In this work, a novel Ni-doped PbO2 anode (Ni-PbO2) was prepared via a co-electrodeposition method and used to remove Ni-ethylenediaminetetraacetic acid (Ni-EDTA) from solutions typical of electroless nickel plating wastewater. Compared with a pure PbO2 electrode, Ni doping increased the oxygen evolution potential as well as the reactive surface area and reactive site concentration and reduced the electron transfer resistance thereby resulting in superior Ni-EDTA degradation performance. The 1% Ni-doped PbO2 electrode exhibited the best electrochemical oxidation activity with a Ni-EDTA removal efficiency of 96.5 +/- 1.2%, a Ni removal efficiency of 52.1 +/- 1.4% and an energy consumption of 2.6 kWh m(-3). Further investigations revealed that 1% Ni doping enhanced both direct oxidation and hydroxyl radical mediated oxidation processes involved in Ni-EDTA degradation.

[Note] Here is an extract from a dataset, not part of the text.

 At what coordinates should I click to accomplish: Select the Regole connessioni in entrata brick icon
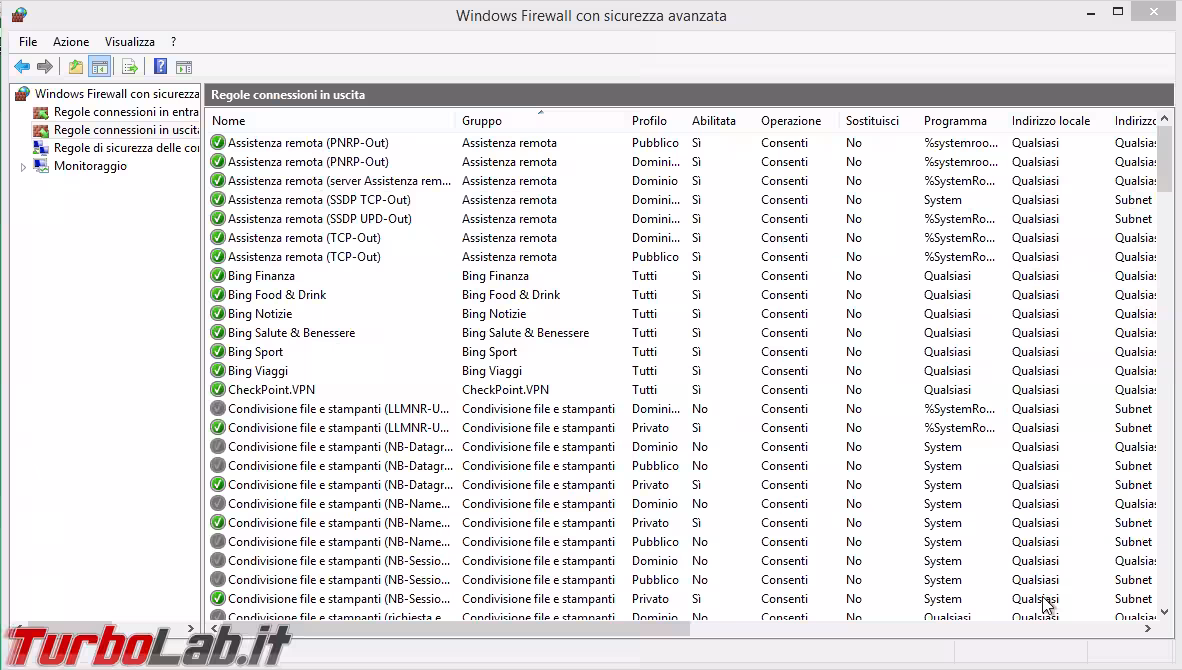pos(40,111)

A mechanism for Ni-EDTA degradation is proposed based on the identified products. The free nickel ion concentration initially increased as a result of the degradation of Ni-EDTA complexes and subsequently decreased as a consequence of nickel electrodeposition on the cathode surface. Further characterization of the cathode deposits by X-ray diffraction and X-ray photoelectron spectra indicated that the deposition products were a mixture of Ni-0, NiO and Ni(OH)(2) with elemental Ni accounting for roughly 80% of the deposited nickel. Results of this study pave the way for the application of anodic oxidation processes for efficient degradation of Ni-containing complexes and recovery of Ni from nickel-containing wastewaters.